-- Your goal --
Print, please, exactly the lines from the one with "You are a GUI" through the final line of the data below, with both ends included and the pictures left out.

-- Stored items --
########

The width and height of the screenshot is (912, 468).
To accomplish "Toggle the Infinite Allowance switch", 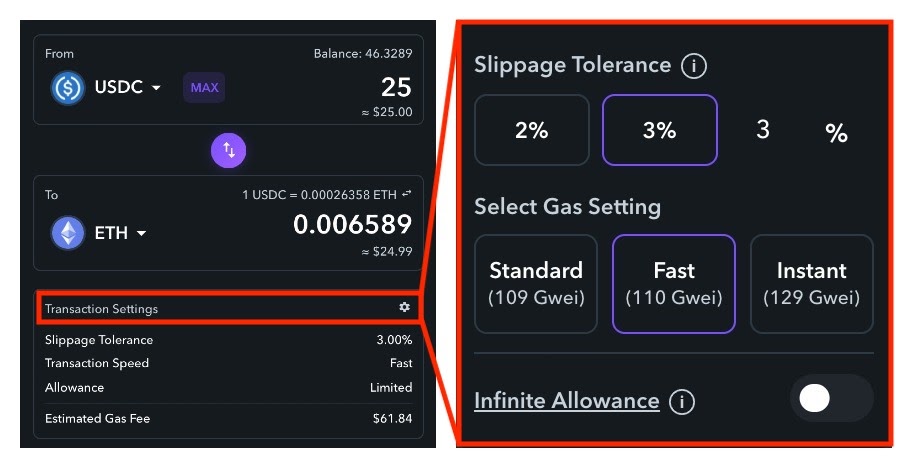I will tap(832, 399).
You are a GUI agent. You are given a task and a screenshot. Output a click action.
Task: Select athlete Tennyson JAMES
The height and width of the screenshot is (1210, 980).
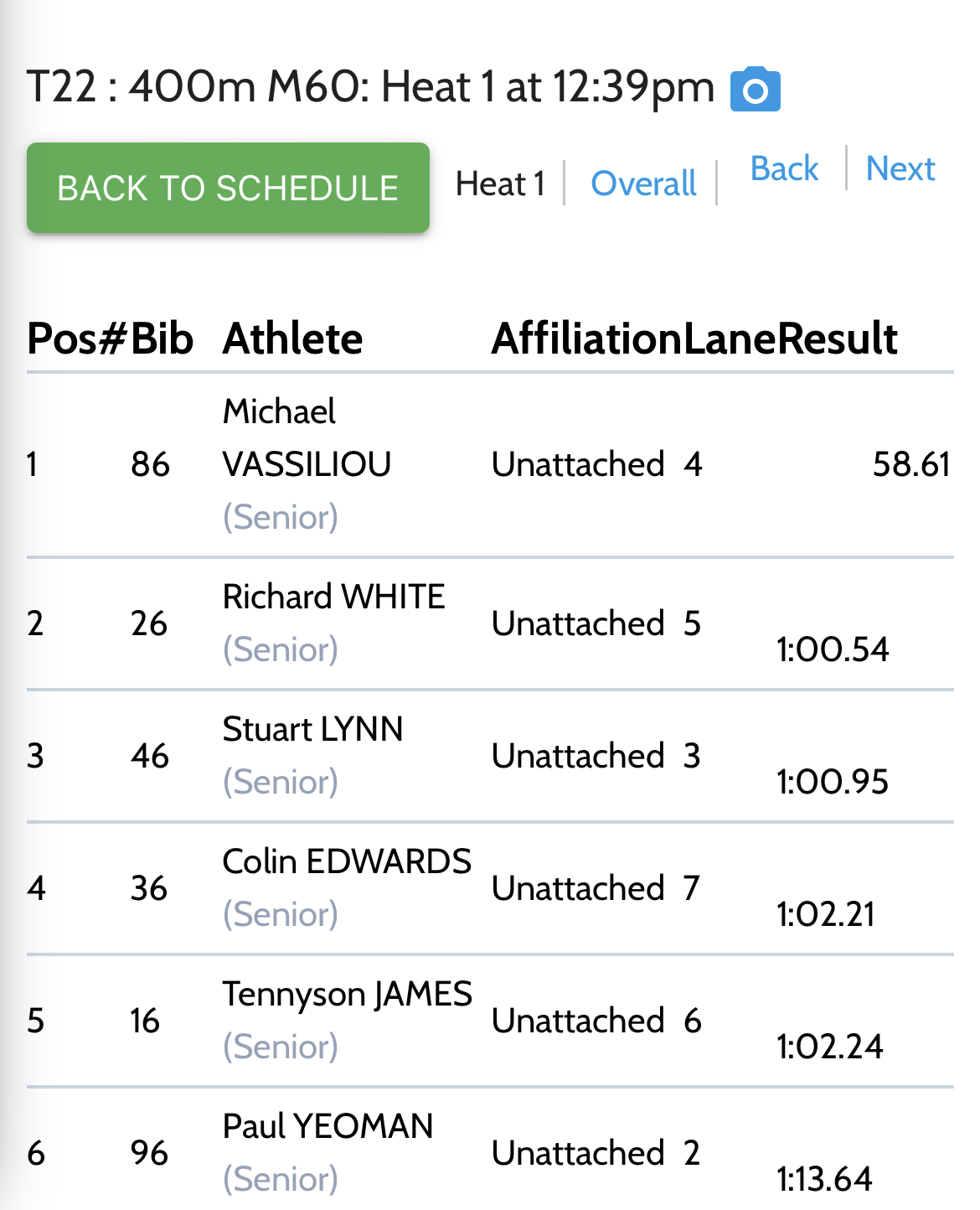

########

-- Solution to this task --
You are a GUI agent. You are given a task and a screenshot. Output a click action.
Task: Select athlete Tennyson JAMES
The height and width of the screenshot is (1210, 980).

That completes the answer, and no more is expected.